**EXERCISE INSTRUCTIONS:** Report only how many lines in the material contain "computer".

★ ★ ★ ★ ★

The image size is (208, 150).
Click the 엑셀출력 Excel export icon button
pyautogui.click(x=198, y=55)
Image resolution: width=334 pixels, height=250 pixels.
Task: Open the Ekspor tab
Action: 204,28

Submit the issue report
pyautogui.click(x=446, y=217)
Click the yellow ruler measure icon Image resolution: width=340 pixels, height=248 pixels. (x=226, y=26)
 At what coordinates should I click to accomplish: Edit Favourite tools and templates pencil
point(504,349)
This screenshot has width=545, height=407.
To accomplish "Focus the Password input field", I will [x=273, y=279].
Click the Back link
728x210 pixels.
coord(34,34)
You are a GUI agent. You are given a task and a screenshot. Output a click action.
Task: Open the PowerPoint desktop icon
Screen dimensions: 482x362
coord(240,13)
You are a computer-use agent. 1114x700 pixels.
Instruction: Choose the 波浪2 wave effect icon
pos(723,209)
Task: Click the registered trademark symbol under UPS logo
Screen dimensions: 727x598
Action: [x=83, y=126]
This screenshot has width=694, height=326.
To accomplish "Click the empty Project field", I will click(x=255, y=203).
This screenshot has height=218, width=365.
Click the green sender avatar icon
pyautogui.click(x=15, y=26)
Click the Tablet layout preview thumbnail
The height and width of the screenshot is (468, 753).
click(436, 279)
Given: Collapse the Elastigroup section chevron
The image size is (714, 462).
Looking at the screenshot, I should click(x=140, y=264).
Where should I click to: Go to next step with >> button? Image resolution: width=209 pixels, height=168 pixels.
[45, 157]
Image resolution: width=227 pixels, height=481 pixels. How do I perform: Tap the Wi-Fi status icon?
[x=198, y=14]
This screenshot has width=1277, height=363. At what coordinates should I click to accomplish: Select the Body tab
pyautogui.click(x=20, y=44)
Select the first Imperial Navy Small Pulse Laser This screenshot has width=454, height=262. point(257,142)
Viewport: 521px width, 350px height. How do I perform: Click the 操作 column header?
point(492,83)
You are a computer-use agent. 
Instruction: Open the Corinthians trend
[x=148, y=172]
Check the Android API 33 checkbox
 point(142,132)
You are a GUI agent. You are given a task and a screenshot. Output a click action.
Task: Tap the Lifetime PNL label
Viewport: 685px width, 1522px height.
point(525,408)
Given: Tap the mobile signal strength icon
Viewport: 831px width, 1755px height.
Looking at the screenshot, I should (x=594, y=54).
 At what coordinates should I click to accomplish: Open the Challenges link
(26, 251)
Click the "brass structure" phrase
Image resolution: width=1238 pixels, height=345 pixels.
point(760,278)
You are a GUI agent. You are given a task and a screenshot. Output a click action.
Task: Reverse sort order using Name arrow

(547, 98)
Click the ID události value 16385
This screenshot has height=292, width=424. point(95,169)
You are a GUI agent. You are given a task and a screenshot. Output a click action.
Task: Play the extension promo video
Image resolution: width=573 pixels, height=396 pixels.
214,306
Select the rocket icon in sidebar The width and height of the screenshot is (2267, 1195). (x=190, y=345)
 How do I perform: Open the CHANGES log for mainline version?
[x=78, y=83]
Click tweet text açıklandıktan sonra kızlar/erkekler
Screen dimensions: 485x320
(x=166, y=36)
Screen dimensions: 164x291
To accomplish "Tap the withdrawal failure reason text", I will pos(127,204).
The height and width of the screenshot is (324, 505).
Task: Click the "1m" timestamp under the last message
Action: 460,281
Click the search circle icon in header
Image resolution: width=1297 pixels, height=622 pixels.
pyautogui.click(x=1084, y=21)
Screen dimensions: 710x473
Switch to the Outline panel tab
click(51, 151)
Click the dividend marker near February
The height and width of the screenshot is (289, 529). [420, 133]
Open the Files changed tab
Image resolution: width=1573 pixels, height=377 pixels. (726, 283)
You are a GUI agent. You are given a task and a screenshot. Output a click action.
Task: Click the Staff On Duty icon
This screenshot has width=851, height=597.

★ ★ ★ ★ ★

**RESULT FOR THIS EXERCISE:** 2